New figures from the Financial Regulator released yesterday show 28,600 homeowners are now in arrears and have been unable to pay their mortgage for three months or more.
But mortgage experts last night insisted these figures grossly understate the extent of the mortgage debt crisis and claim another 30,000 homeowners have been forced to reschedule their mortgage before going in to arrears.
These people have either switched to paying interest only, have taken a payment holiday or renegotiated their mortgage terms. A spokesman for the regulator confirmed its mortgage arrears figures do not include homeowners who have been forced to reschedule their mortgage.
Also, a number of banks have admitted they do not include customers who have renegotiated their mortgage deal in the Financial Regulator's arrears figures. A spokesman for AIB confirmed that customers who reschedule payments are not classified as in arrears unless they miss a payment. The director of the Irish Mortgage Corporation, Frank Conway, and the housing charity Respond, said the numbers of people struggling to meet their mortgage payments was double the 28,600 arrears figure from the regulator.
Mr Conway warned the situation will worsen as lenders are set to hike standard variable and fixed rates across the board. AIB warned on Tuesday that it will increase its standard variable rate by 0.5pc by the summer. Permanent TSB yesterday said 7,000 of its 200,000 mortgage customers are in arrears.
Arrears on home loans worsened in the first half of 2009 with the big increase in unemployment, Irish Life and Permanent said.
But the rate of arrears moderated in the second half of last year and the group said it expects arrears in the Irish loan book to peak this year. The regulator's figures show close to 4pc of residential mortgages had been in arrears for more than three months at the end of 2009.
Finance Minister Brian Lenihan said the rate of increase in mortgage arrears was slowing down. He also welcomed the fact there were fewer court proceedings initiated, which he said was due to homeowners negotiating with their lenders. House repossessions rose by 20pc in the last three months of last year, compared with the previous three months. Lenders ended up with 400 repossessed homes on their books at the end of last December, up from 331 at the start of last October. Some 27 houses were repossessed during the final three months of last year, while 74 were voluntarily surrendered to lenders, the regulator's figures show.
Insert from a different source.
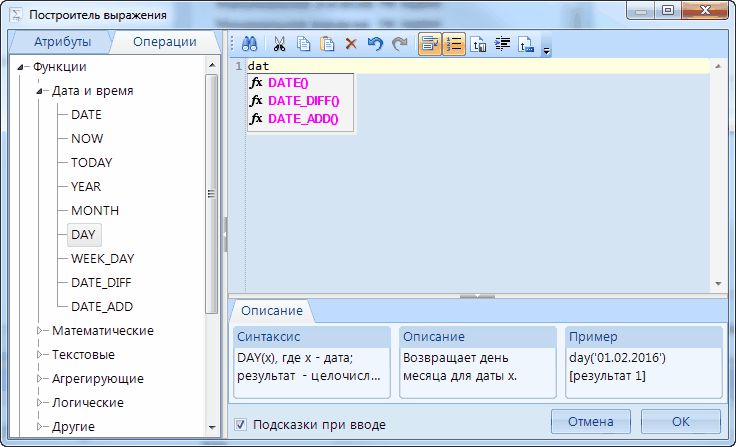Click the binoculars Find icon
This screenshot has height=447, width=736.
point(250,43)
Of the 28,600 mortgages in arrears for three months or more, some 19,185 were in arrears for six months or more.
The numbers in arrears for three months or more has gone up by 8.9pc, while there has been a 8pc rise in the numbers in arrears for six months or more. The data shows that at the end of December there were almost 793,000 mortgage accounts in Ireland with a combined value of €118.3bn.
The 28,603 mortgages in arrears equates to 3.6pc of all residential home loans
Some €5.33bn was owed on the accounts which were in arrears for more than three months.
According to the figures, just over 5,000 formal demands to repossess a house have been issued by mortgage lenders, representing an increase of 12.6pc since the end of September 2009.
Additionally, there were 3,200 cases where court proceedings had been issued to enforce a mortgage contract, compared to 3,300 cases at the end of September.